Reputation: 205
I have a list of ids in string format, this list can be roughly 20,000 ids long:
var timelineIds = source.map(a => a.timelineid);
timelineIds = timelineIds.distinct.cache; // disticnt list we need this for later
var timelineIdsString = timelineIds.map(a => a.asInstanceOf[String]).collect.toList;
When I use this list against one of my cassandra tables it works just fine, no matter the size of timelineIdsString:
var timelineHistorySource = sc.cassandraTable[Timeline]("acd", "timeline_history_bytimelineid")
.select("ownerid", "userid", "timelineid", "timelinetype", "starttime", "endtime", "attributes", "states")
if (constrain)
timelineHistorySource = timelineHistorySource.where("timelineid IN ?", timelineIdsString)
When I do it against another of my tables, it never completes when I have over 1000 ids in the List:
var dispositionSource = sc.cassandraTable[DispositionSource]("acd","dispositions_bytimelineid")
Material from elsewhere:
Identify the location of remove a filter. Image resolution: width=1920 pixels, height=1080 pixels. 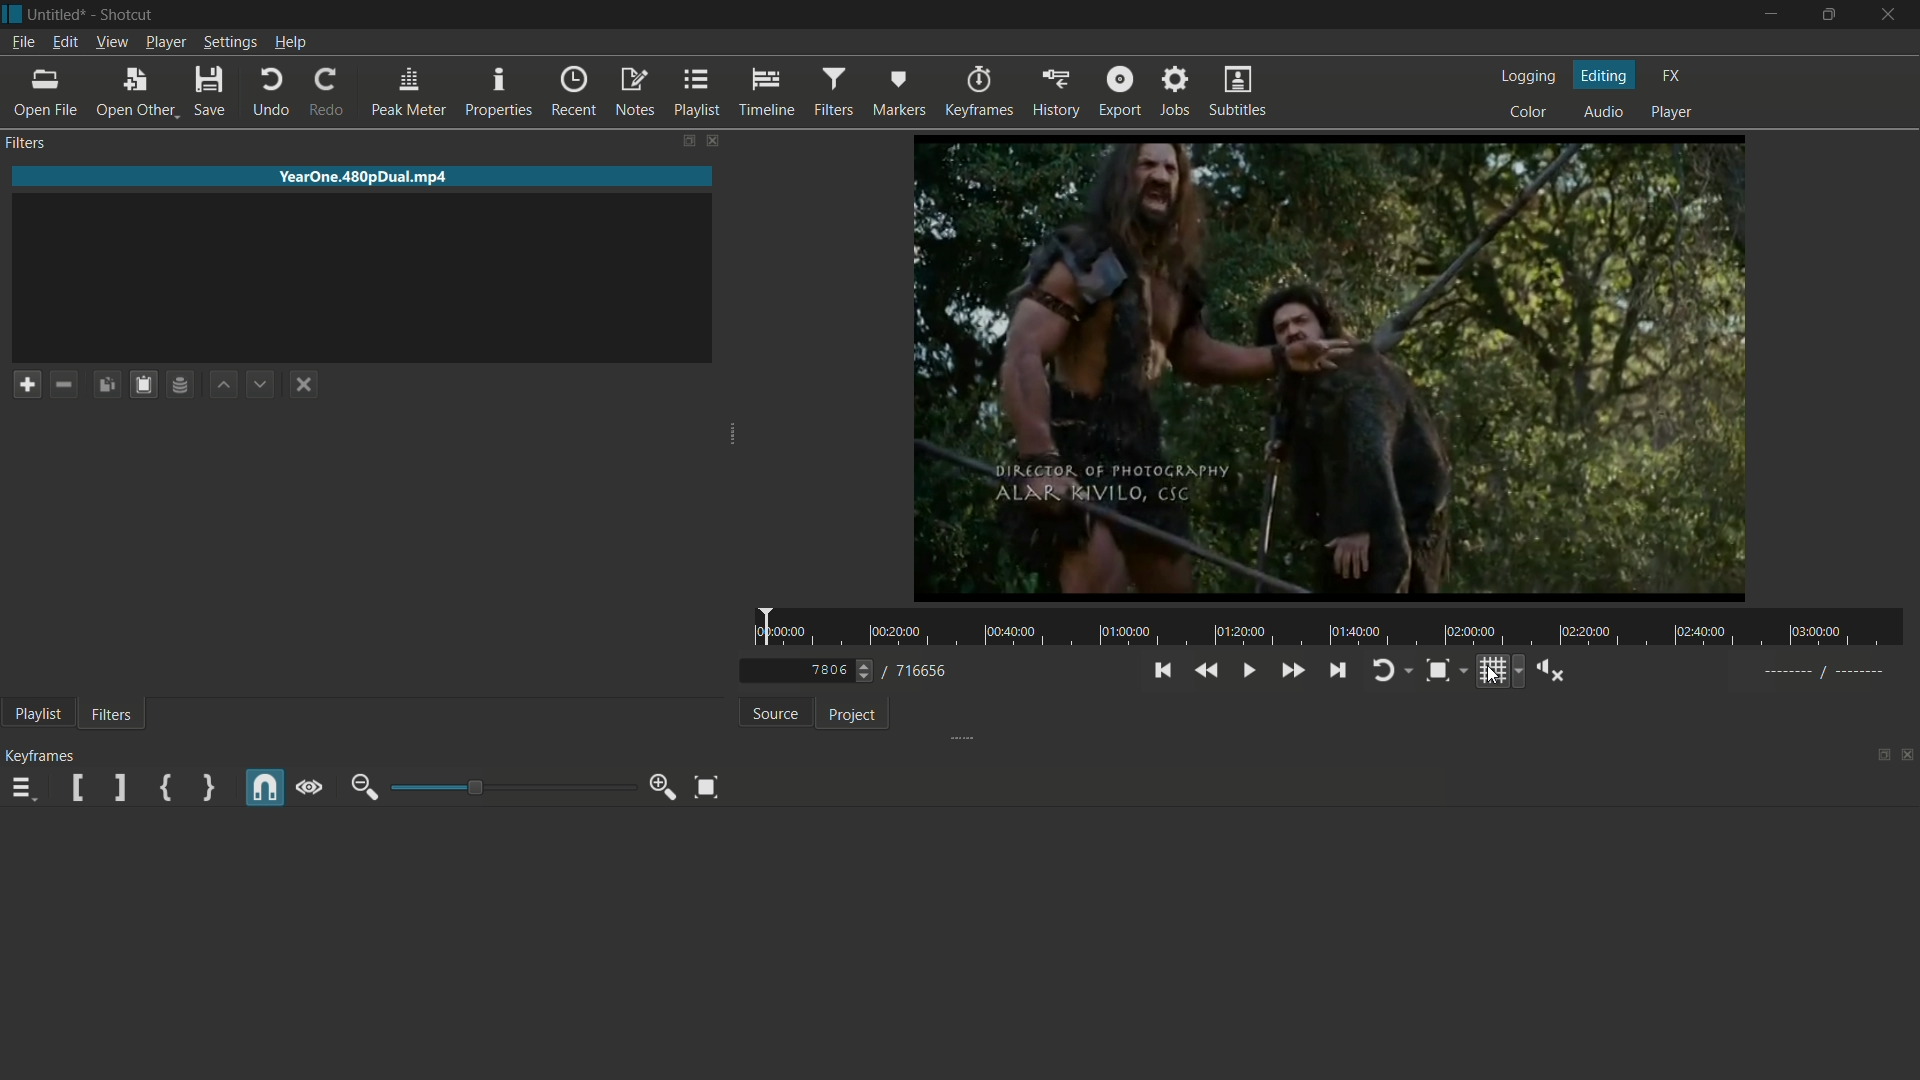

.select("ownerid","dispositionid","month","timelineid","createddate","createduserid")
if(constrain)
dispositionSource = dispositionSource.where("timelineid IN ?", timelineIdsString);
Both cassandra tables have the key as the timelineid so I know that its correct. This code works fine as long as timelineids is a small list.
Is there a better way to filter from cassandra RDD? Is it the size of the IN clause causing it to choke?
Upvotes: 1
Views: 417
Reputation: 87119
Instead of performing join on Spark level it's better to perform join using Cassandra itself - in this case you'll read from Cassandra only the necessary data (given that join key is partition or primary key). For RDDs this is could be done with .joinWithCassandraTable
function (doc):
import com.datastax.spark.connector._
val toJoin = sc.parallelize(1 until 5).map(x => Tuple1(x.toInt))
val joined = toJoin.joinWithCassandraTable("test", "jtest1")
.on(SomeColumns("pk"))
scala> joined.toDebugString
res21: String =
(8) CassandraJoinRDD[150] at RDD at CassandraRDD.scala:18 []
| ParallelCollectionRDD[147] at parallelize at <console>:33 []
For Dataframes it's so called direct join that is available since SCC 2.5 (see announcement) - you need to pass some configs to enable it, see docs:
import spark.implicits._
import org.apache.spark.sql.cassandra._
val cassdata = spark.read.cassandraFormat("jtest1", "test").load
val toJoin = spark.range(1, 5).select($"id".cast("int").as("id"))
val joined = toJoin.join(cassdata, cassdata("pk") === toJoin("id"))
scala> joined.explain
== Physical Plan ==
Cassandra Direct Join [pk = id#2] test.jtest1 - Reading (pk, c1, c2, v) Pushed {}
+- *(1) Project [cast(id#0L as int) AS id#2]
+- *(1) Range (1, 5, step=1, splits=8)
I have quite a long & detailed blog post about joins with Cassandra - check it for more details.
Upvotes: 1
Reputation: 11
You can try instead keeping the IDs list as a dataframe, timelineIds
, and inner joining the table with it based on timelineid
. Then remove the unnecessary column (timelineIds.timelineid
) from the resulting df.
Upvotes: 1